I really don’t want to say much about the potential cluster-you-know-what that are the new tax rules on money brought in to Thailand which come in to effect tomorrow (January 1, 2024), but there is something that I think is worth considering. When foreigners employed in Thailand renew their work permit and visa, they must include proof that they have filed a tax return for the previous year. If Thailand is genuinely serious about getting foreigners who spend more than 180 days in Thailand in a calendar year in to the tax system, they could add a requirement that the previous year’s tax return be included when extending marriage / retirement / other long-stay visas. To say it would be a major pain in the rear if this happened is a massive understatement.
Many of you send emails recommending Thailand-related YouTube videos for me to check out. I do look at every video – but few I finish. Truth be told, most videos I give up on within 60 seconds. Too many of the Thailand-based expat YouTubers are people I just don’t warm to. And funnily enough, I find the Pattaya-based YouTubers generally more interesting than those based in Bangkok. Of the 30 odd YouTube channels I subscribe to, just 3 are Thailand-related. Pailin’s Kitchen, a charming Thai lady living in Canada who teaches Thai cooking. เรื่องเล่าเช้านี้, the morning news from Thailand in the Thai language. Bangkok Pat, an engaging British-Thai who posts about a variety of stuff of interest to expats.
Thailand-Related News Articles
Quote of the week, “If you can’t support yourself financially in your home country and instead choose to live in Thailand, you are an economic refugee.”
Bangkok Pat’s latest video is a detailed look at the Nana area. * Bangkok Pat is the one and only Thailand YouTuber I follow.
Chinese men are said to be “son-hunting” in Thailand.
A brawl erupted between Indian visitors and Thais on Pattaya beach.
Dollhouse manager Dennis was interviewed in this YouTube video.

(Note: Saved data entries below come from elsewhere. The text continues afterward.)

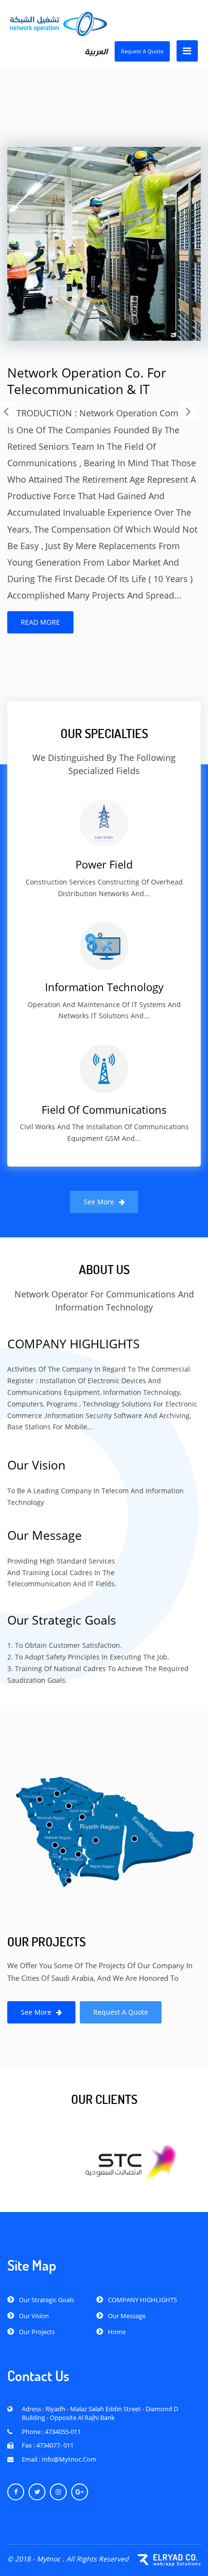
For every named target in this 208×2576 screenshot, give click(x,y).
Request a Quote (142, 51)
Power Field (104, 864)
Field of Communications (104, 1110)
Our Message (127, 2315)
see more (99, 1201)
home (117, 2331)
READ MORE (40, 622)
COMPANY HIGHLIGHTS (142, 2299)
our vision (34, 2315)
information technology (104, 987)
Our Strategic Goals (46, 2299)
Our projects (37, 2331)
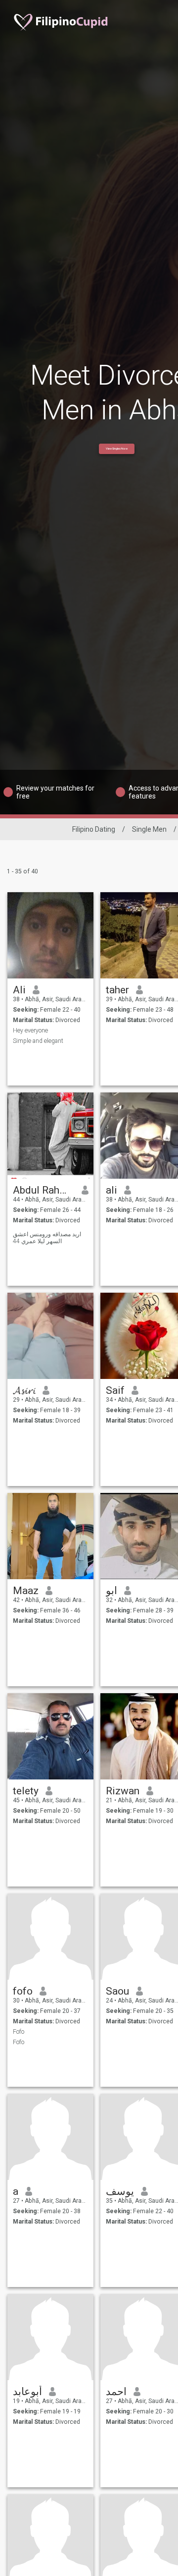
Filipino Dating (93, 829)
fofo (23, 1991)
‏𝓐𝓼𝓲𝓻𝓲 (24, 1390)
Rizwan (122, 1791)
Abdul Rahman (44, 1190)
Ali (19, 990)
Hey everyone (30, 1030)
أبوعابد (27, 2392)
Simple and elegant (38, 1040)
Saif (115, 1390)
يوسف (120, 2191)
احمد (116, 2392)
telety (26, 1791)
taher (117, 990)
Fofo (18, 2031)
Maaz (26, 1591)
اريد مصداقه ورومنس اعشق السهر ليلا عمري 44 (47, 1238)
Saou (117, 1991)
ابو (111, 1591)
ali (111, 1190)
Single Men (149, 829)
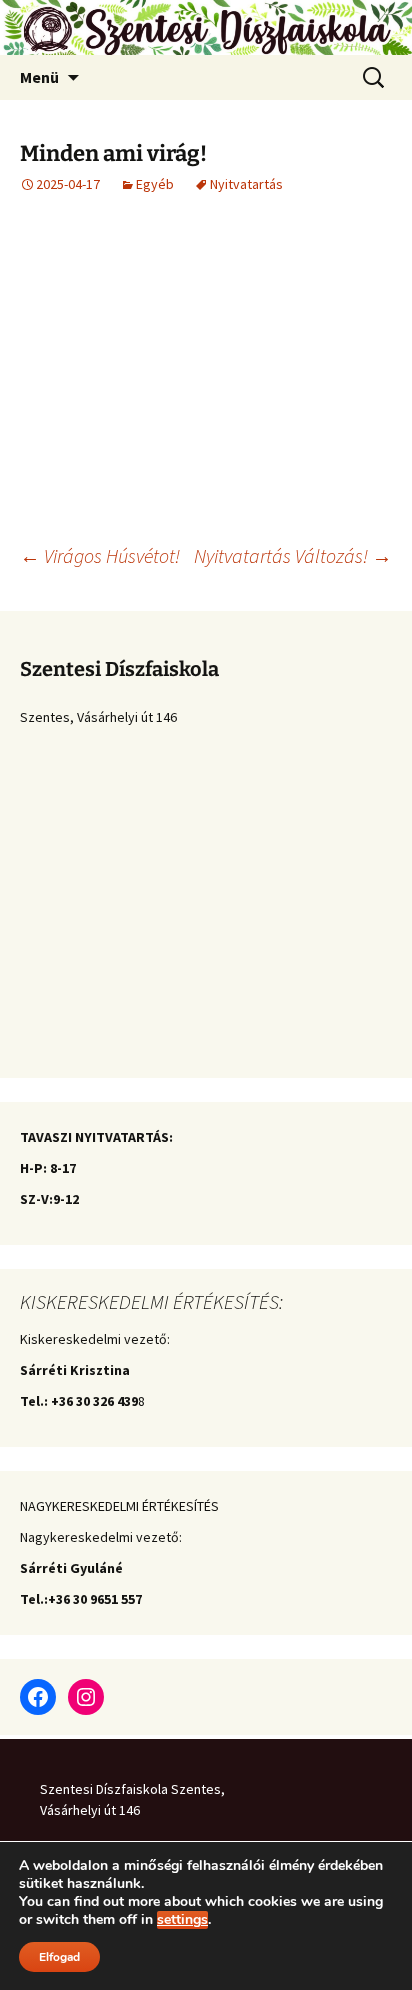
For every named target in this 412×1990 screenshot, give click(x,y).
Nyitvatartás (246, 184)
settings (182, 1920)
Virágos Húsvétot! (100, 555)
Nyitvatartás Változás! (293, 555)
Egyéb (155, 184)
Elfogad (59, 1957)
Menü (39, 77)
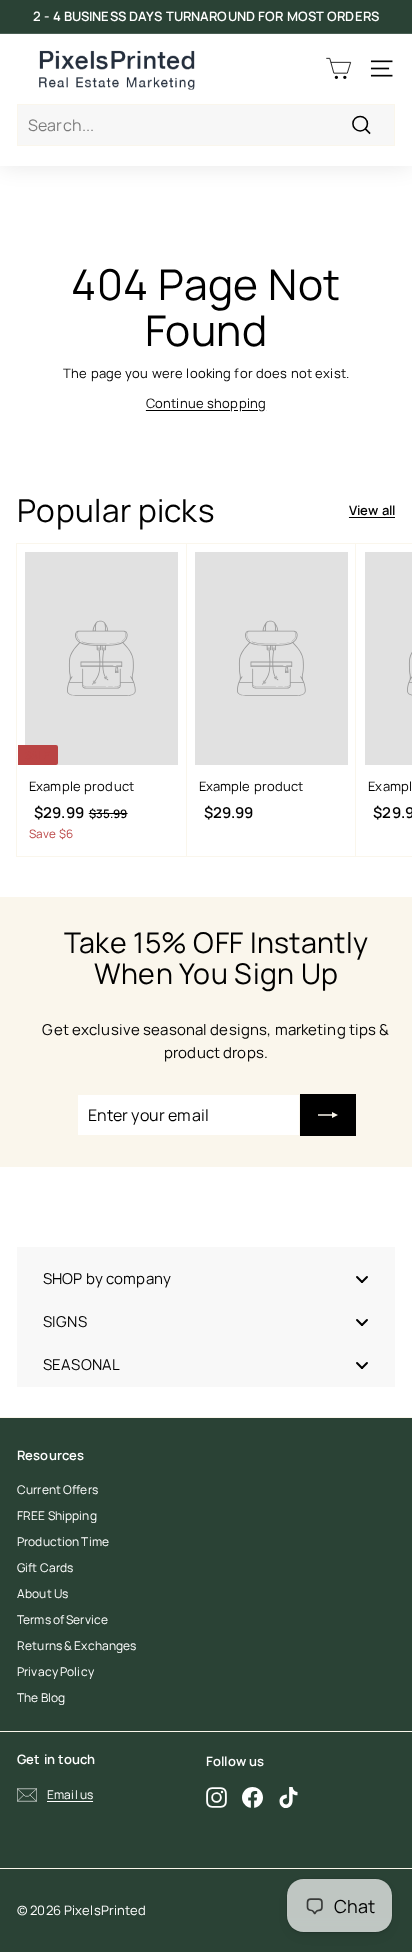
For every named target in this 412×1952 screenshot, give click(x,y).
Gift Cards (45, 1567)
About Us (42, 1593)
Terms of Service (62, 1619)
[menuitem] (206, 1278)
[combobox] (206, 125)
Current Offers (57, 1489)
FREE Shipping (57, 1515)
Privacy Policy (55, 1671)
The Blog (41, 1697)
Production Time (63, 1541)
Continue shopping (206, 403)
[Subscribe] (328, 1115)
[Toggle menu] (362, 1278)
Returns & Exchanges (76, 1645)
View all (372, 510)
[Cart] (338, 68)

It’s been a funny old year, the first year in a while when it felt like Covid was no longer a thing, even if some pesky people tried their darnedest to keep it front and foremost in people’s minds. While Covid is largely behind us, to me it still doesn’t feel like life is anywhere back to “normal”. It feels like the world is still sort of finding its way post-Covid. Everything seems so uncertain these days, almost like uncertainty is the new normal. I hope I’m wrong about that. As someone who likes routines, I’m trying to get back in to a similar routine to what I had before Covid came along. A big part of that was travelling. If there is one thing I would like to do more of in 2024, it is travelling. To Bangkok, and beyond. Fingers crossed that much of the uncertainty that has plagued the past year is left behind in 2023 and a sense of normality returns to the world. Best wishes to you all for a great 2024.